Pygmaeascincus timlowi
- Conservation status: Least Concern (IUCN 3.1)

Scientific classification
- Kingdom: Animalia
- Phylum: Chordata
- Class: Reptilia
- Order: Squamata
- Family: Scincidae
- Genus: Pygmaeascincus
- Species: P. timlowi
- Binomial name: Pygmaeascincus timlowi (Ingram, 1977)
- Synonyms: Menetia timlowi Ingram, 1977; Lygisaurus timlowi (Ingram, 1977);

= Pygmaeascincus timlowi =

- Genus: Pygmaeascincus
- Species: timlowi
- Authority: (Ingram, 1977)
- Conservation status: LC
- Synonyms: Menetia timlowi , Ingram, 1977, Lygisaurus timlowi , (Ingram, 1977)

Species of lizard

Pygmaeascincus timlowi, also known commonly as the dwarf litter-skink, Low's four-fingered skink, and Low's pygmy skink, is a species of lizard in the subfamily Eugongylinae of the family Scincidae. The species is endemic to Queensland in Australia.

==Description==
Pygmaeascincus timlowi is dark brown to gray dorsally, with darker-colored flanks. The scales on the upper eyelid are large, and there is only one pretemporal scale.
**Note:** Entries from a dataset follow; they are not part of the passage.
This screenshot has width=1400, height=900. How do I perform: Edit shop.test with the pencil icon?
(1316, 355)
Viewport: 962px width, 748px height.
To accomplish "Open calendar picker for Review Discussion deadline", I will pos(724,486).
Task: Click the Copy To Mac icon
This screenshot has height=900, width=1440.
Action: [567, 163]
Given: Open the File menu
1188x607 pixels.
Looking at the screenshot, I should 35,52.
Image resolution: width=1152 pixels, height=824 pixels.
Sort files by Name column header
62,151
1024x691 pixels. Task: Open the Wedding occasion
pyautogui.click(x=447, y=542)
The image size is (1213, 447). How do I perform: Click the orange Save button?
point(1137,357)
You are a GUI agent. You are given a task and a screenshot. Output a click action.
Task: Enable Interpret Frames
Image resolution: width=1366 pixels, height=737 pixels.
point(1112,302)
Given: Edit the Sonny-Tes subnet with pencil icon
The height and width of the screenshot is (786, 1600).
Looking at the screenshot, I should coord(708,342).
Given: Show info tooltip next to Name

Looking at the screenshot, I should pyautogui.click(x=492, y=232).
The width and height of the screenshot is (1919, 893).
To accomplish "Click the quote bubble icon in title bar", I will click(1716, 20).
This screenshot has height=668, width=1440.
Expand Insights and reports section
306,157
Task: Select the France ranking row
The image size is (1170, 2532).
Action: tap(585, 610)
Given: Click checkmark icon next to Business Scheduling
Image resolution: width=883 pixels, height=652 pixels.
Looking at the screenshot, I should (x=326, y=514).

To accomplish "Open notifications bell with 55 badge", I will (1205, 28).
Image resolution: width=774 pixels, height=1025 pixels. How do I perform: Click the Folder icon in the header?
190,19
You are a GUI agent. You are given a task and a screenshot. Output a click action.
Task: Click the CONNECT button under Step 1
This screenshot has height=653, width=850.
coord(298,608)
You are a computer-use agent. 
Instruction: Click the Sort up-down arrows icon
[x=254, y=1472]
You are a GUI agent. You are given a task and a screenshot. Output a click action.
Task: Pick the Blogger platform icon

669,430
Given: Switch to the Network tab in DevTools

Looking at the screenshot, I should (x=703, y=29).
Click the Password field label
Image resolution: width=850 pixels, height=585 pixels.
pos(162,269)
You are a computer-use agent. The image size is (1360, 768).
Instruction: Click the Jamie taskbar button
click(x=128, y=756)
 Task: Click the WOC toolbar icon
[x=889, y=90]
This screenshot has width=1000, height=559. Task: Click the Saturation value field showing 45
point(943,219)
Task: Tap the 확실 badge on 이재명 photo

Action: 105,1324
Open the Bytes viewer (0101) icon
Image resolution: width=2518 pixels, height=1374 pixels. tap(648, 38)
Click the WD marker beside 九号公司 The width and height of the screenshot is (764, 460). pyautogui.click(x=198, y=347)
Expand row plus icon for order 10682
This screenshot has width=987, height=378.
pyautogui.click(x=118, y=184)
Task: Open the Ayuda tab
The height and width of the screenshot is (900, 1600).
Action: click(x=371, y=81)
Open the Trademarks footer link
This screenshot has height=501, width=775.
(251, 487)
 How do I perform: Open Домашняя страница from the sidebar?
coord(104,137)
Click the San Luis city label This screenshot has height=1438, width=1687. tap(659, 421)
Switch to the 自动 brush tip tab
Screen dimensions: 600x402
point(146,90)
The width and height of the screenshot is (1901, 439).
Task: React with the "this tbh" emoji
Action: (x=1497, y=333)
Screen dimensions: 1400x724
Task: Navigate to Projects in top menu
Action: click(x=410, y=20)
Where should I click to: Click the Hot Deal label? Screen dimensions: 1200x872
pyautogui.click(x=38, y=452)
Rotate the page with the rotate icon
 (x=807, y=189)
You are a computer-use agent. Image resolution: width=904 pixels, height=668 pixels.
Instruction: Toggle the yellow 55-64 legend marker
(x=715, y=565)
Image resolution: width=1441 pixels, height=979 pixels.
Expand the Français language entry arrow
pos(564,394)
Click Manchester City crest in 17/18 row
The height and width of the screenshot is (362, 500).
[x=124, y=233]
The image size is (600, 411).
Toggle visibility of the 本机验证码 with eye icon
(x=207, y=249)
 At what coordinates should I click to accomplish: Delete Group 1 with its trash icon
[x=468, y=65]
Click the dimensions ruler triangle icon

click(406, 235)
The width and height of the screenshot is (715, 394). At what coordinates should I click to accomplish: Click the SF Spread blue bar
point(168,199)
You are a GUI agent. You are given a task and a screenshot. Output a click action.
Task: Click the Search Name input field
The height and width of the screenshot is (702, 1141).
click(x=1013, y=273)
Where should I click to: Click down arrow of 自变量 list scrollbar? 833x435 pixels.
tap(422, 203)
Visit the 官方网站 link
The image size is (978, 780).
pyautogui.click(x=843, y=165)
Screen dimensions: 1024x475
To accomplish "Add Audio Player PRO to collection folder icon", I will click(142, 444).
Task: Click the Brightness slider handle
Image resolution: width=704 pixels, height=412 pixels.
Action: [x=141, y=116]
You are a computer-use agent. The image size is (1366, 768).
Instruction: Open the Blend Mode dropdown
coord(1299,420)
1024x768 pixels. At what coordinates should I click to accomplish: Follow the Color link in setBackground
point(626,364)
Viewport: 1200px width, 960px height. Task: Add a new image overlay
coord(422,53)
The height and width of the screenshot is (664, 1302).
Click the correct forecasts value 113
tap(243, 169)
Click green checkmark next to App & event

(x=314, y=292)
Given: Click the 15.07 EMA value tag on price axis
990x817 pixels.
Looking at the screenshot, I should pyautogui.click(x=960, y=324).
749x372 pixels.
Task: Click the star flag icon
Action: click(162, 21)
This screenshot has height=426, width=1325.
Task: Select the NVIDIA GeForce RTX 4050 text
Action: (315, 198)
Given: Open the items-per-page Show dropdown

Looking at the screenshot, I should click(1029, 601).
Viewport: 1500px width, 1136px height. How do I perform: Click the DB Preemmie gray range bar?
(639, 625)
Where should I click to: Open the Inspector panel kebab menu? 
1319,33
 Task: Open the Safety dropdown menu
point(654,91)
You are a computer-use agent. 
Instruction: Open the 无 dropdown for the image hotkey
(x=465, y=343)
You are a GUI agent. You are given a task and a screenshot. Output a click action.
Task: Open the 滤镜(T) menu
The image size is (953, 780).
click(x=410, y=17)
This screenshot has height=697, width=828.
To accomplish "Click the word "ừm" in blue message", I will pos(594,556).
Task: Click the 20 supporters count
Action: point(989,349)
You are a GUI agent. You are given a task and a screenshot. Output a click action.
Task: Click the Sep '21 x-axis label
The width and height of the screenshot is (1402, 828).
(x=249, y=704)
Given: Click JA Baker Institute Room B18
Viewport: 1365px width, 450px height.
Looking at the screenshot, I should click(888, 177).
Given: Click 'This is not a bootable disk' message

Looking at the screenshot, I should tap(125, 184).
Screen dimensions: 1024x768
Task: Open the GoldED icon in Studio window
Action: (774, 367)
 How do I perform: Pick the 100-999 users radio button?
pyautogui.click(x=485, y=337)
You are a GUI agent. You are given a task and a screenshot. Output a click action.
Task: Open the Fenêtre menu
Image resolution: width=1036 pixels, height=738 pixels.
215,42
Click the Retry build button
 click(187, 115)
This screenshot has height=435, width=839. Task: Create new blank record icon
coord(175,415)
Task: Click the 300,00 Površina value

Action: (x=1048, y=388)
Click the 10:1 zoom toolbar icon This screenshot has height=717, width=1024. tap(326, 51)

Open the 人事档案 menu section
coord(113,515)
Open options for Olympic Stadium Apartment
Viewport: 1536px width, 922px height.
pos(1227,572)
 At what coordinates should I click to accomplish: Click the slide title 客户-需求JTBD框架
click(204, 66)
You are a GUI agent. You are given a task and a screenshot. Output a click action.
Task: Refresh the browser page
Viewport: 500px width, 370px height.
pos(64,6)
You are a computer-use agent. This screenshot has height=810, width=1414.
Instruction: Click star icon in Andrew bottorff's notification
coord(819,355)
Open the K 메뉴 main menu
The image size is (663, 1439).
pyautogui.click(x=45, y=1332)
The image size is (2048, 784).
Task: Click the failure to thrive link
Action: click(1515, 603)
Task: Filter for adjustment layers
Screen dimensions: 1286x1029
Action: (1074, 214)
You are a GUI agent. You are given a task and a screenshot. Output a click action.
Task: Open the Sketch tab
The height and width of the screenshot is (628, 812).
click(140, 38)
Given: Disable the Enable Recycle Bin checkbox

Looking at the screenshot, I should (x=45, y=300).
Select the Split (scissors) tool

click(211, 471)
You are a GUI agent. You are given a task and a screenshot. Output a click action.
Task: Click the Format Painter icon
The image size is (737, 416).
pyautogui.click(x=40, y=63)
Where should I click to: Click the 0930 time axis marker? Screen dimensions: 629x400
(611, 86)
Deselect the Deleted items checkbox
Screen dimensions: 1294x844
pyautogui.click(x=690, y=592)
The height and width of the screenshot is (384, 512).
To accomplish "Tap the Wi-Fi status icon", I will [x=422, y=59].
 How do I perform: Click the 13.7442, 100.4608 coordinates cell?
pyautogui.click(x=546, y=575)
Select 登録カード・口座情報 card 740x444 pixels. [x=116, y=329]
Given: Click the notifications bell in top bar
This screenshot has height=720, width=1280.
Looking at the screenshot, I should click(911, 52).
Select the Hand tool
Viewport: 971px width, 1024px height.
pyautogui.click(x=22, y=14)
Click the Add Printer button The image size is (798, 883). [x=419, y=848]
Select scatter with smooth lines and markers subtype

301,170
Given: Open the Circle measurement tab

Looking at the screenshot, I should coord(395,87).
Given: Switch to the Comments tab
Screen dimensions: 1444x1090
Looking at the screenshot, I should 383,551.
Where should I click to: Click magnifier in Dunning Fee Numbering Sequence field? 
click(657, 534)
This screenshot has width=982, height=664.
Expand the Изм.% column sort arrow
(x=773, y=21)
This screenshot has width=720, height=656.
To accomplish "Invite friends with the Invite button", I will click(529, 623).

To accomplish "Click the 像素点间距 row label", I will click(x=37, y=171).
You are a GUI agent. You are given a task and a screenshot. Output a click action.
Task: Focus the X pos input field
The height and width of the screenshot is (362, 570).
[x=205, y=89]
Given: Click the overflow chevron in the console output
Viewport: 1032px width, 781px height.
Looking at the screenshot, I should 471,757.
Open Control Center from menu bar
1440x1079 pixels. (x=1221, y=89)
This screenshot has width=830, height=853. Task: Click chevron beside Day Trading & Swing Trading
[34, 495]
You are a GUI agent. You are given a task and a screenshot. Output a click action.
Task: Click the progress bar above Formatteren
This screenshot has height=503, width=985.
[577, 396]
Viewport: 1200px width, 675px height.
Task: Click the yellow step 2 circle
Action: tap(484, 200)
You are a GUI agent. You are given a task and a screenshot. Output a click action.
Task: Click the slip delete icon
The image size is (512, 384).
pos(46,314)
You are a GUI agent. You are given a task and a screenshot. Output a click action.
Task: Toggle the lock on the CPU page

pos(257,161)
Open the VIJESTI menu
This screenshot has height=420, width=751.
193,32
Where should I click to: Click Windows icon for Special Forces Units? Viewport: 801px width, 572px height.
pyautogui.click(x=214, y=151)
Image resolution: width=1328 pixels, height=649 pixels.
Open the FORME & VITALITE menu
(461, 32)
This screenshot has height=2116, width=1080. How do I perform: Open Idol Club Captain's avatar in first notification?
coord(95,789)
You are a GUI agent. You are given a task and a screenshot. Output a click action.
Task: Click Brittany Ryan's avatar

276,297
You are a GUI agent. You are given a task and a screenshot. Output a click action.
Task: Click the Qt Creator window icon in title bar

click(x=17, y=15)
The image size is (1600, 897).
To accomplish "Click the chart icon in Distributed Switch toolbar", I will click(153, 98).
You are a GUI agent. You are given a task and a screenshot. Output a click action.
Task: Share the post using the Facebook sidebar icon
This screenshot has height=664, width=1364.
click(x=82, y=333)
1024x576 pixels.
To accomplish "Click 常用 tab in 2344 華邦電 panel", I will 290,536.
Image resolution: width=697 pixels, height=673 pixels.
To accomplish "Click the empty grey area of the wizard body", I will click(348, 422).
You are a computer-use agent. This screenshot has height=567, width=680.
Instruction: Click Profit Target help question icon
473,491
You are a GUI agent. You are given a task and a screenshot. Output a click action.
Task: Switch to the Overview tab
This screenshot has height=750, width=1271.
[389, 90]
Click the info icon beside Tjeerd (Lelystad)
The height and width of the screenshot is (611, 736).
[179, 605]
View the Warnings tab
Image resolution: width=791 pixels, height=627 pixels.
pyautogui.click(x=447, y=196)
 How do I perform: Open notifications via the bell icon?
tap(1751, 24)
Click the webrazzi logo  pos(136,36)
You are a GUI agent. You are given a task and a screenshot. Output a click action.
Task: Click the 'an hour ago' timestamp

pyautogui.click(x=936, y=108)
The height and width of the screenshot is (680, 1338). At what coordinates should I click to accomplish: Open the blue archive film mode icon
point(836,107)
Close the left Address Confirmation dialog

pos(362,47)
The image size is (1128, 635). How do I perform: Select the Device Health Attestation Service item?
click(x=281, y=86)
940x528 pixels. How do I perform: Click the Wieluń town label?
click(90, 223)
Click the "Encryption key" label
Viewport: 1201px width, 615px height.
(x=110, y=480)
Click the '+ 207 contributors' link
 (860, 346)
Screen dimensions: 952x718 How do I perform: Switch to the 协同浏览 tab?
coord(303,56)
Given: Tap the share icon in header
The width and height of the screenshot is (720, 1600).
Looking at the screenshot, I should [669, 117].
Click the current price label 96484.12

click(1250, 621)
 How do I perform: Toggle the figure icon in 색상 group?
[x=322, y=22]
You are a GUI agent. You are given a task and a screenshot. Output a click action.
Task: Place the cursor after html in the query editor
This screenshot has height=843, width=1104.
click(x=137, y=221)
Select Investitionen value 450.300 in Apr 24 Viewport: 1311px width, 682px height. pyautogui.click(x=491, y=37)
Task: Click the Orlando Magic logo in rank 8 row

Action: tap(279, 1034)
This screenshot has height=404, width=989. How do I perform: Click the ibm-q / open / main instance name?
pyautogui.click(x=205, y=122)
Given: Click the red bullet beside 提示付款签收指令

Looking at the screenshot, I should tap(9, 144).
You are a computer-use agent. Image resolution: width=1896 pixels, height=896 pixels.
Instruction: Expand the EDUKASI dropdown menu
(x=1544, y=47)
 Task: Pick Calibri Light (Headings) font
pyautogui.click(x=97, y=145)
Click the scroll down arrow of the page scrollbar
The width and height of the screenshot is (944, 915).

Adults have an average snout-to-vent length (SVL) of 29 mm.

==Etymology==
The specific name, timlowi, is in honor of Australian biologist Tim Low.

==Habitat==
The preferred natural habitats of Pygmaeascincus timlowi are forest and shrubland.

==Reproduction==
Pygmaeascincus timlowi is oviparous. Clutch size is one or two eggs.